### TEXT PASSAGE
------------------------
For Real Estate agents, think about all things home related. Builders, aspirational room designs, movers, attorneys – they are all connections to your clients.

Where does your customer hang out?
What blogs do they read?
Who do they follow on Twitter or Instagram?

Conventions/events/trade shows: Do you sell a B2B (business to business) product that benefits from a hands-on demo? Is your product the next big thing at Comic-Con or CES?

If you’re a Real Estate agent, would a booth at a home show be a way to meet your customer? What about a local, town-oriented event for sponsorship?

Partnership/Complementary business: Is there a natural fit with a related business? Are you the peanut butter to another product’s jelly? Is there a mutually beneficial relationship that will make both of you new customers and money? Joint venture? Partnership?

For Real Estate agents, local movers, home builders, attorneys, interior decorators, home improvement contractors, and relocation companies could all be good sources of mutual referrals.

Step Six: Be a BIG FISH in ONE (or maybe two) bowls…um…platforms

Based on what you’ve done in Steps 1 – 5, select one social outlets. If you are really trying to jump-start your business and you have lots of time (and maybe some money for marketing) you can pick TWO. No more.
------------------------
### DATASET EXTRACT
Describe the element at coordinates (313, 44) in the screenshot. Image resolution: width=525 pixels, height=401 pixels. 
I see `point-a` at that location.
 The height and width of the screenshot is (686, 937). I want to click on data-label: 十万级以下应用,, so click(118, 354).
------------------------
### EXERCISE AIM
In the text passage on marketing, what is the largest number of social platforms a business may pick in Step Six? The listing comes from a separate source and has no connection to the text passage.

### WRITTEN ANSWER
Two, if the business is trying to jump-start itself and has lots of time.